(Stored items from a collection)

··········

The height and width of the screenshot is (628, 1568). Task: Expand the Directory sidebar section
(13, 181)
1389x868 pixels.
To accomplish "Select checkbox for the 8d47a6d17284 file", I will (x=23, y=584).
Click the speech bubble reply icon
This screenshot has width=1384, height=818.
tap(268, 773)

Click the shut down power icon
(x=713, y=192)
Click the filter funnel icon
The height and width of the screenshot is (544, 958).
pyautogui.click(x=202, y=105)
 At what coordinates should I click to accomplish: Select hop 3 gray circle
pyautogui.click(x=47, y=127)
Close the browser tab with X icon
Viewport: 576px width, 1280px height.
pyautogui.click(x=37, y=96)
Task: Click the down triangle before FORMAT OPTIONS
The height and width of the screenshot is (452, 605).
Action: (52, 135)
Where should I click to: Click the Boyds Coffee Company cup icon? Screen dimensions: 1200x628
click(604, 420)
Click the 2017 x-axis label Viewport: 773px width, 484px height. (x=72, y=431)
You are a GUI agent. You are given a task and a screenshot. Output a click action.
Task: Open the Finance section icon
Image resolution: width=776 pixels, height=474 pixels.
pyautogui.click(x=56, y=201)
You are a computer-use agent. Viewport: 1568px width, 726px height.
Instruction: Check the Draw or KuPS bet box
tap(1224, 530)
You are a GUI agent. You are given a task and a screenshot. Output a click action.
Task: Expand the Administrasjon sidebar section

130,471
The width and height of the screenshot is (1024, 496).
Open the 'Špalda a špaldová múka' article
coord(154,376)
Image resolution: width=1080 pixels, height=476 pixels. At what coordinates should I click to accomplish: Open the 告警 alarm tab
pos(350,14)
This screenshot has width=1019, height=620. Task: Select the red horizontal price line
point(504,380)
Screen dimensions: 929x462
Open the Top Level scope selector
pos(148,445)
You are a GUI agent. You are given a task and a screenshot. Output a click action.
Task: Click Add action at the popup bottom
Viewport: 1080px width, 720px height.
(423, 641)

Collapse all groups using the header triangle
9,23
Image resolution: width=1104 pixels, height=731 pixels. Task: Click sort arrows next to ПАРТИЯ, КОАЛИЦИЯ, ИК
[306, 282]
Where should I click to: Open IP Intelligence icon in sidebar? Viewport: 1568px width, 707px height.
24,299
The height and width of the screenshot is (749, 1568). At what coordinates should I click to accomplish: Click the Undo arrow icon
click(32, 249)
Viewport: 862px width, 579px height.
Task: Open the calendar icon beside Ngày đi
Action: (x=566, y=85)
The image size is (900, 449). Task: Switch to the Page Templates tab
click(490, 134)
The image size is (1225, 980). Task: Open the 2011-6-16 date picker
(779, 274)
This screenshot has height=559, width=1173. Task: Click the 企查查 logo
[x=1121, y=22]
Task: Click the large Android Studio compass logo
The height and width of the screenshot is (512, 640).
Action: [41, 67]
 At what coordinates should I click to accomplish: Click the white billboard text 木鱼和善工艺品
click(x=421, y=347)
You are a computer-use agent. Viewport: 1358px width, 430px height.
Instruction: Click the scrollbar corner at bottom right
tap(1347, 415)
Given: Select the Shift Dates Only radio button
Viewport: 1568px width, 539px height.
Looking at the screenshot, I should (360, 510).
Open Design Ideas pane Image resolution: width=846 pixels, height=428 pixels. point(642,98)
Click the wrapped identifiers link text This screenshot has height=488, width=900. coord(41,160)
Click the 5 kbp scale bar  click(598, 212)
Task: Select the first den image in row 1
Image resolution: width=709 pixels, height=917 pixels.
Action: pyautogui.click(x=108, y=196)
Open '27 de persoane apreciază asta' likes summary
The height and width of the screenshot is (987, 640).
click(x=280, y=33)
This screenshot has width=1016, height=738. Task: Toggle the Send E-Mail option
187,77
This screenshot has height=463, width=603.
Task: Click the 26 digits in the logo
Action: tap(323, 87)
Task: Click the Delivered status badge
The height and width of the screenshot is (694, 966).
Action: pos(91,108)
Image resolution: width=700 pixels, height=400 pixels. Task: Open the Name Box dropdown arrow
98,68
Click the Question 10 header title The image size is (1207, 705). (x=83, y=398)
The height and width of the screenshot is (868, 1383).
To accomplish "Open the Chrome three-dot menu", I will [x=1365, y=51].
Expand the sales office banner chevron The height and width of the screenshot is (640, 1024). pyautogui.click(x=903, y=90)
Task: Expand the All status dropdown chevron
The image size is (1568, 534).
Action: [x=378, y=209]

··········

BRIEF: Go through the records above and repeat each one exactly.

EXERCISE ANSWER:
The height and width of the screenshot is (628, 1568). Task: Expand the Directory sidebar section
(13, 181)
1389x868 pixels.
To accomplish "Select checkbox for the 8d47a6d17284 file", I will (x=23, y=584).
Click the speech bubble reply icon
This screenshot has width=1384, height=818.
tap(268, 773)

Click the shut down power icon
(x=713, y=192)
Click the filter funnel icon
The height and width of the screenshot is (544, 958).
pyautogui.click(x=202, y=105)
 At what coordinates should I click to accomplish: Select hop 3 gray circle
pyautogui.click(x=47, y=127)
Close the browser tab with X icon
Viewport: 576px width, 1280px height.
pyautogui.click(x=37, y=96)
Task: Click the down triangle before FORMAT OPTIONS
The height and width of the screenshot is (452, 605).
Action: (52, 135)
Where should I click to: Click the Boyds Coffee Company cup icon? Screen dimensions: 1200x628
click(604, 420)
Click the 2017 x-axis label Viewport: 773px width, 484px height. (x=72, y=431)
You are a GUI agent. You are given a task and a screenshot. Output a click action.
Task: Open the Finance section icon
Image resolution: width=776 pixels, height=474 pixels.
pyautogui.click(x=56, y=201)
You are a computer-use agent. Viewport: 1568px width, 726px height.
Instruction: Check the Draw or KuPS bet box
tap(1224, 530)
You are a GUI agent. You are given a task and a screenshot. Output a click action.
Task: Expand the Administrasjon sidebar section

130,471
The width and height of the screenshot is (1024, 496).
Open the 'Špalda a špaldová múka' article
coord(154,376)
Image resolution: width=1080 pixels, height=476 pixels. At what coordinates should I click to accomplish: Open the 告警 alarm tab
pos(350,14)
This screenshot has width=1019, height=620. Task: Select the red horizontal price line
point(504,380)
Screen dimensions: 929x462
Open the Top Level scope selector
pos(148,445)
You are a GUI agent. You are given a task and a screenshot. Output a click action.
Task: Click Add action at the popup bottom
Viewport: 1080px width, 720px height.
(423, 641)

Collapse all groups using the header triangle
9,23
Image resolution: width=1104 pixels, height=731 pixels. Task: Click sort arrows next to ПАРТИЯ, КОАЛИЦИЯ, ИК
[306, 282]
Where should I click to: Open IP Intelligence icon in sidebar? Viewport: 1568px width, 707px height.
24,299
The height and width of the screenshot is (749, 1568). At what coordinates should I click to accomplish: Click the Undo arrow icon
click(32, 249)
Viewport: 862px width, 579px height.
Task: Open the calendar icon beside Ngày đi
Action: (x=566, y=85)
The image size is (900, 449). Task: Switch to the Page Templates tab
click(490, 134)
The image size is (1225, 980). Task: Open the 2011-6-16 date picker
(779, 274)
This screenshot has height=559, width=1173. Task: Click the 企查查 logo
[x=1121, y=22]
Task: Click the large Android Studio compass logo
The height and width of the screenshot is (512, 640).
Action: [41, 67]
 At what coordinates should I click to accomplish: Click the white billboard text 木鱼和善工艺品
click(x=421, y=347)
You are a computer-use agent. Viewport: 1358px width, 430px height.
Instruction: Click the scrollbar corner at bottom right
tap(1347, 415)
Given: Select the Shift Dates Only radio button
Viewport: 1568px width, 539px height.
Looking at the screenshot, I should (360, 510).
Open Design Ideas pane Image resolution: width=846 pixels, height=428 pixels. point(642,98)
Click the wrapped identifiers link text This screenshot has height=488, width=900. coord(41,160)
Click the 5 kbp scale bar  click(598, 212)
Task: Select the first den image in row 1
Image resolution: width=709 pixels, height=917 pixels.
Action: pyautogui.click(x=108, y=196)
Open '27 de persoane apreciază asta' likes summary
The height and width of the screenshot is (987, 640).
click(x=280, y=33)
This screenshot has width=1016, height=738. Task: Toggle the Send E-Mail option
187,77
This screenshot has height=463, width=603.
Task: Click the 26 digits in the logo
Action: tap(323, 87)
Task: Click the Delivered status badge
The height and width of the screenshot is (694, 966).
Action: pos(91,108)
Image resolution: width=700 pixels, height=400 pixels. Task: Open the Name Box dropdown arrow
98,68
Click the Question 10 header title The image size is (1207, 705). (x=83, y=398)
The height and width of the screenshot is (868, 1383).
To accomplish "Open the Chrome three-dot menu", I will [x=1365, y=51].
Expand the sales office banner chevron The height and width of the screenshot is (640, 1024). pyautogui.click(x=903, y=90)
Task: Expand the All status dropdown chevron
The image size is (1568, 534).
Action: [x=378, y=209]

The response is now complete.